谁要是敢顶撞她,她就能闹到大队部去,说有人压迫旧社会妇女,一闹一个准儿。
赵永香脾气软、心眼善,知道赵婆婆岁数大帮过几次,赵婆婆跟她居然处成了好邻居。
赵永香把小板凳让跟赵婆婆,自己站起来面对那群婶子说:“都是没影的事,你们不要坏了我闺女的名声。”
一个裹着灰布头巾的婶子,站在前头说:“怎么是没影的事,分明就是你家大儿媳妇亲口说的。”
赵婆婆没等赵永香开口,用拐棍指着那位婶子说:“反了你了,人家婆婆还在儿媳妇当什么家?谁大谁小都分不清?你家婆婆还在呢,回头我就跟你婆婆说,你的思想很有问题。”
这位灰布头巾的婶子最怕的就是自家婆婆,赵婆婆打蛇七寸。
“你怎么又上纲上线啊。”灰布头巾的婶子不耐烦地转身,冲那帮人说:“走走走,真是,惹不起我还躲不起?”
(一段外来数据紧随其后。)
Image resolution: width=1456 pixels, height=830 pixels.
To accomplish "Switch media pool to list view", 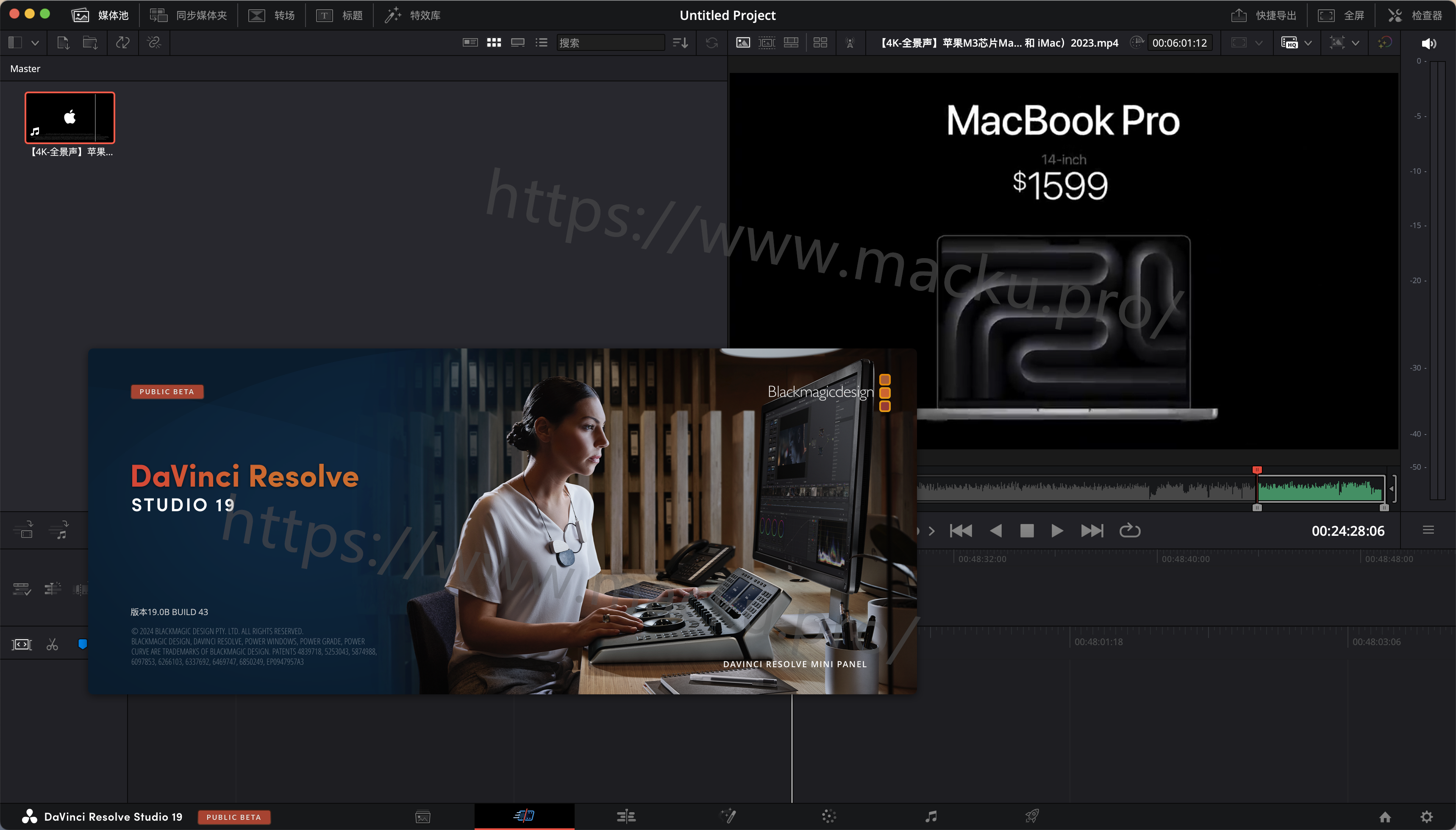I will pyautogui.click(x=542, y=43).
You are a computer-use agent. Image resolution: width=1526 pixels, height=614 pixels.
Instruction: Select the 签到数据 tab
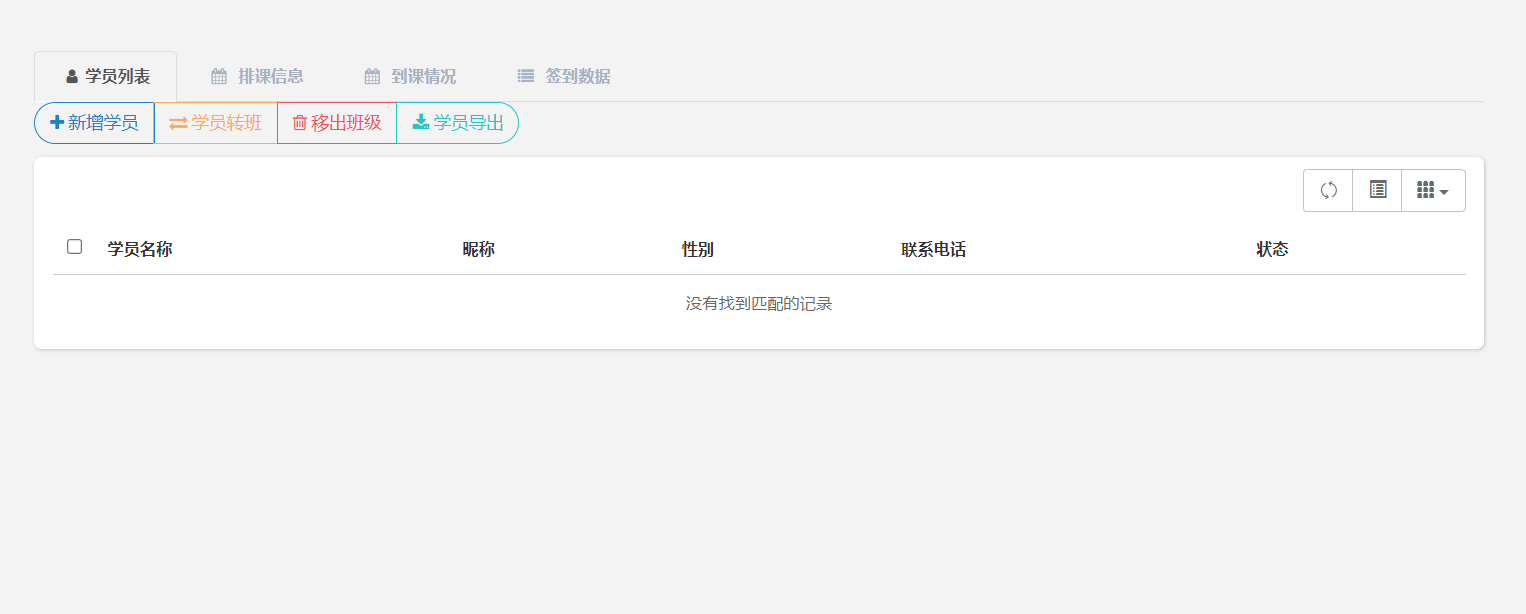[x=564, y=76]
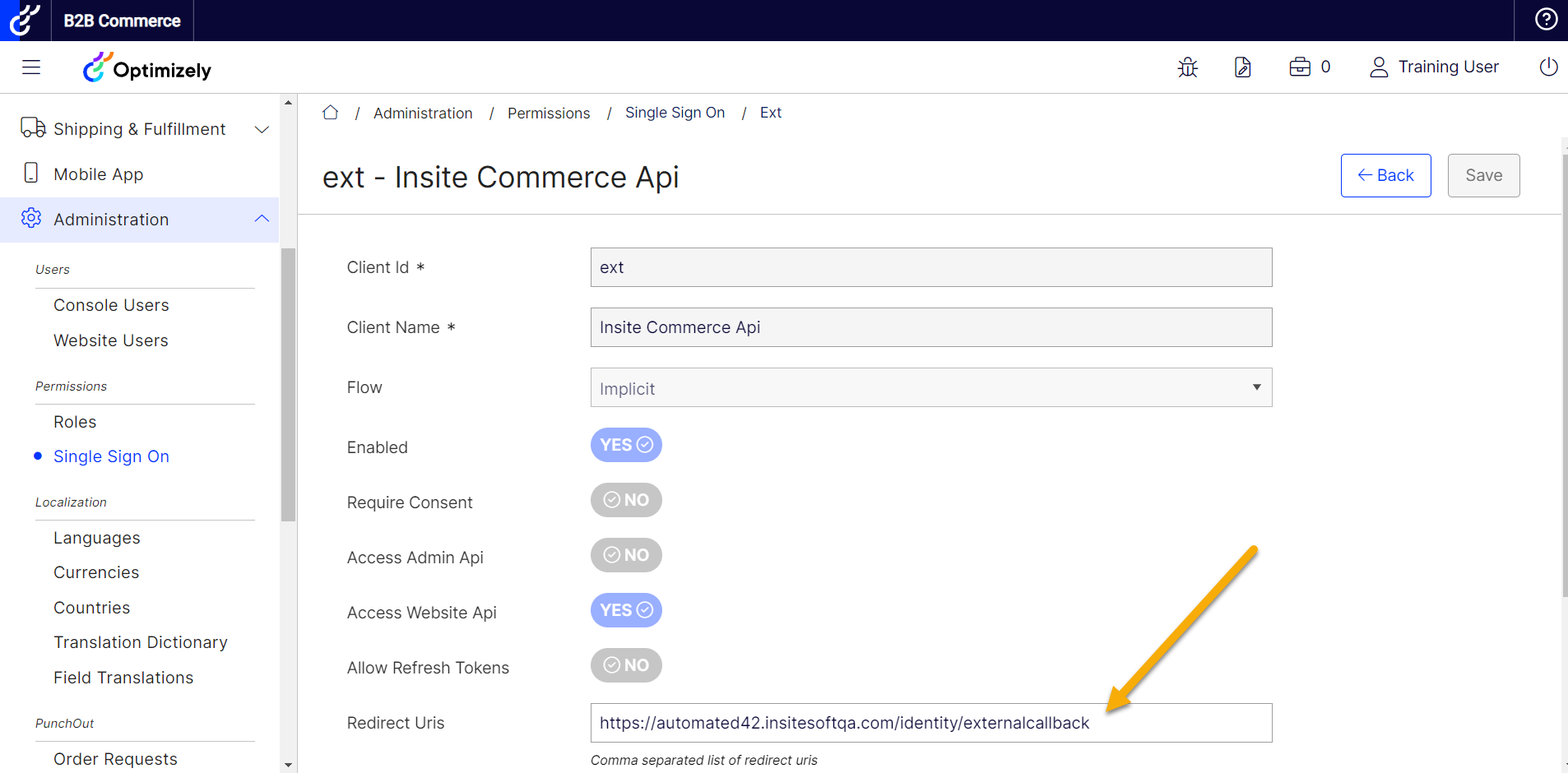Click the Permissions breadcrumb link
Screen dimensions: 1568x773
(x=549, y=113)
赵婆婆冷笑着说:“赶紧走吧,你家今天做菜甭放盐了。”
赵永香嘴笨不会怼人,干脆拿着扫帚跟着她们后面扫地,除除晦气。
苏乘棠还不知道这个插曲,她四仰八叉地睡在窗户边上,梦里被一群野鸡围着叽叽喳喳。
第10章
前脚赵婆婆离开,后脚苏乘棠出来了。
“醒了?”
赵永香怜惜地望着苏乘棠说:“头还疼不疼了?”
“不怎么疼了。”苏乘棠,猫似得伸展了下身体,黑亮的秀发在腰间扫来扫去。
发觉在院里放了一晚上的螺蛳变干净许多,泡着的水并不浑浊问:“娘,你帮我换水了?”
赵永香捞起闺女的头发,柔顺飘逸的发丝在粗糙苍老的手里缠绕,被飞快的编成麻花辫。
赵永香皱着眉头说:“你大嫂帮你搓完螺蛳才出的门。”
苏乘棠乖巧地背着身,唇角露出讽刺的笑意:“典型的无利不起早。”
赵永香知道今早那一出儿是吴玉婷弄出来的,八成王莲花还搀了一脚。没看她们俩手挽着手躲起来说话去了么。
赵永香胆子小,人不傻。
赵永香有些愧对苏乘棠,觉得自己对比城里的嫂子,苏乘棠的养母,无论是眼界还是勇气都少了几分。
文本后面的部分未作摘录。